Once gaining control of Komaru, you’ll immediately notice a perspective shift – the camera pans behind her to provide a third-person view, which allows you to see more of her reactions while still focusing on the enviromments. Komaru isn’t a nimble heroine, so you’ll find her lumbering around the environment much like a character in a survival horror game. Although this does help to add atmosphere, I found myself frustrated at times at the unresponsiveness – I wanted to be able to quickly spin around to dispatch a foe, but couldn’t.
This extends to the shooting, which is clunky at best and dampens the experience. After a certain point, Komaru gains a megaphone which shoots various ‘truth bullets’ to be used to take care of enemies, which soon becomes your main way of attacking. I never expected zippy, tight Call of Duty esque controls from a horror shooter like this but the activity does become a chore. Enemy hit boxes are iffy; Komaru aims slowly and although you’re encouraged to take precise shots, an abundance of bullets allows you to fire and forget after a point. It’s disappointing this element of the gameplay wasn’t tightened up.
Something Another Episode does get right is enemy encounters. The game slowly introduces different enemy types that require different strategies to beat and you’re given new bullets as things progress to help deal with this. Eventually you’ll be tasked with taking out waves of foes made of different combinations, making you think quickly about who to prioritize taking out. It’s smart design and something I enjoyed the challenge of, even if it did lead to the odd frustrating restart.
If you’re stuck on any particular combat scenario, Toko is playable in short bursts and able to take out enemies by activating her alter ego (amusingly by zapping herself with a taser). In this way the game never feels frustratingly difficult despite the shooting controls (Toko controls more like a hack ‘n’ slash character), but if you like the challenge she’s completely optional so things seem fair.
Unfortunately the game’s puzzles are less fair. They’re interestingly introduced – while exploring you’ll occasionally discover a room with an arcade machine at the entrance which you can activate to see a birds eye view of the whole room. From here you can chart out a path between any rogue Monokumas, but the challenge quickly increases to chaining dozens of exploding enemies onto one another or mind controlling one to take out the rest. I never felt completely overwhelmed by these, but I did find them frustrating at times and some of them did contain an element of luck which seemed unreasonable.
The game certainly does feature some inventive moments in its puzzles, particularly towards the end of the game once ‘beast’ Monokuma are introduced (tracking them in the dark was a particular highlight), but these are fewer than I would have liked.
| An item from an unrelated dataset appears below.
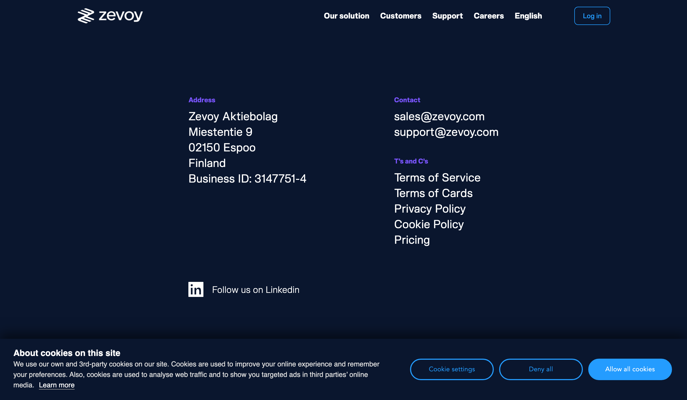Open the Our solution menu
Image resolution: width=687 pixels, height=400 pixels.
point(346,16)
Another Episode‘s final gameplay element is sadly its weakest – boss battles. You’ll engage in battles with the Warriors of Hope at various points throughout a playthrough, each kitted out in a gigantic mech suit. Defeating them involves figuring out their weaknesses and manouevering to shoot this, but combining the clunky movement and aiming mechanics in causes frustration. They’re a fantastic spectacle, but I found myself wanting them to be over fairly rapidly.
All of these elements come together to make the gameplay feel like a real mixed bag – there are fantastic ideas here and some things are pulled off extremely well, but they’re in with other parts which are executed poorly leaving the experience quite disjointed.
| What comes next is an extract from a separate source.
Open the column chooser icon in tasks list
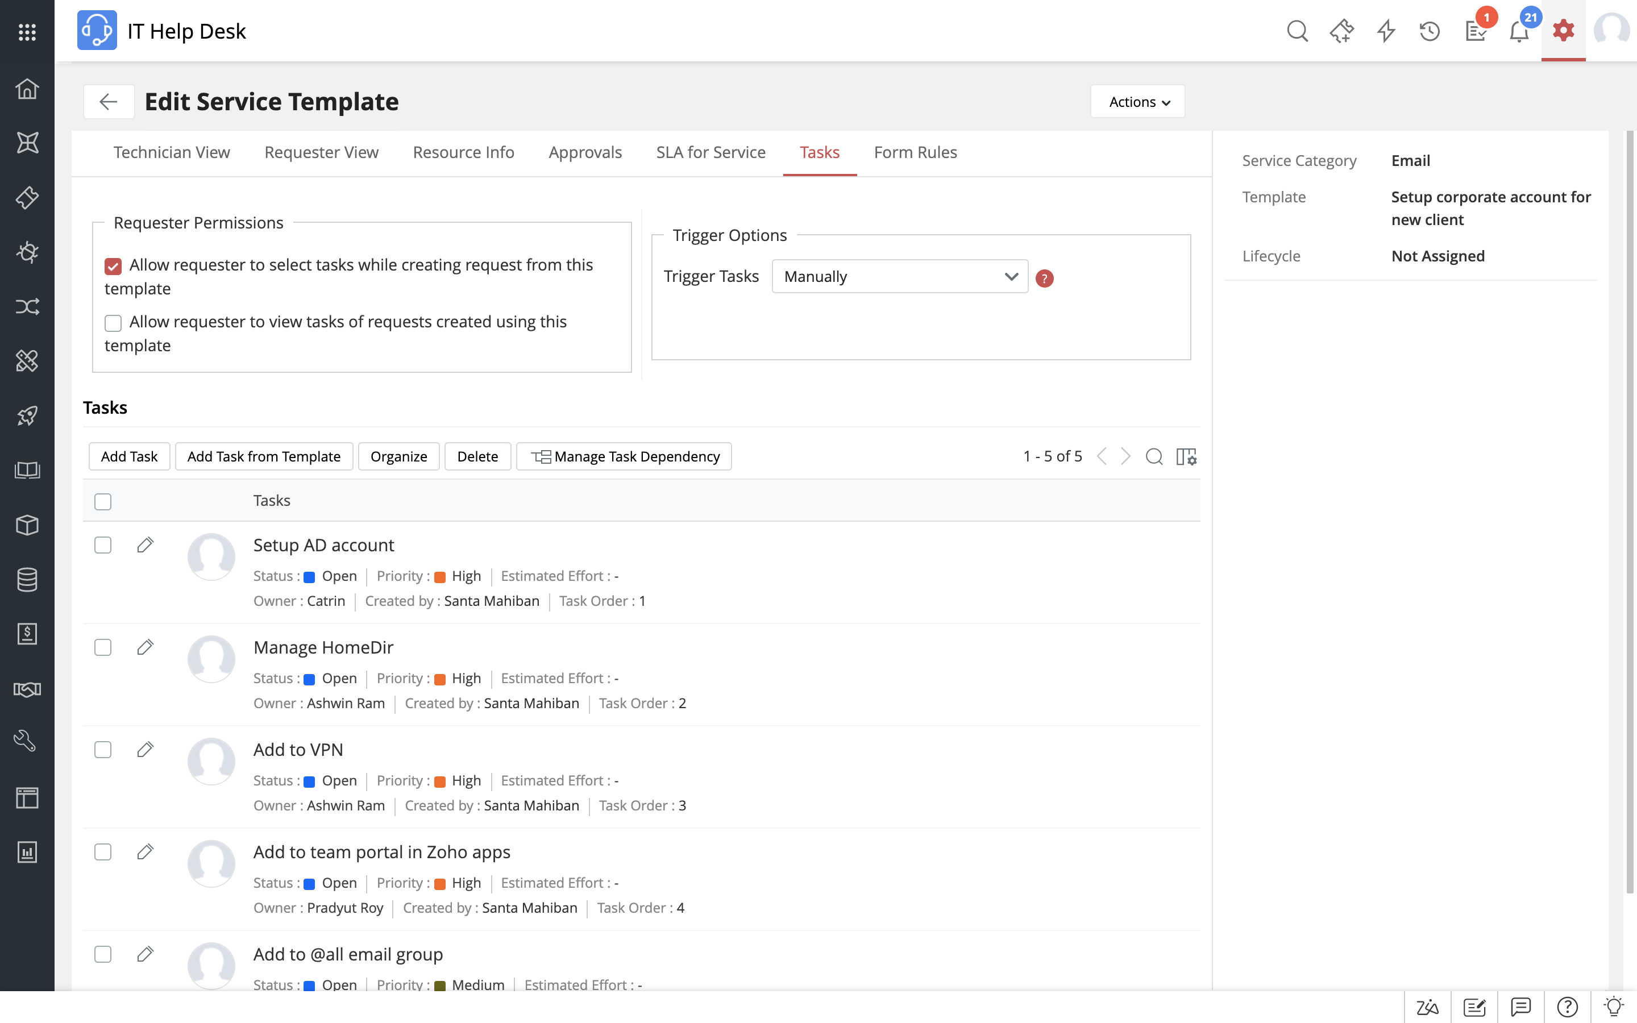1637x1023 pixels. [x=1186, y=457]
A janky Japanese title at its finest, Another Episode plays with some bold experimentation for the franchise which sometimes pays off – there’s some great buddy-movie character development here, alongside some cool set pieces and interesting puzzles. Unfortunately, it’s obscured behind wonky controls and an undercooked story but the experience is well worth having if you’re a fan of the franchise or you’re looking for a puzzle-shooter that’s a little different for Vita.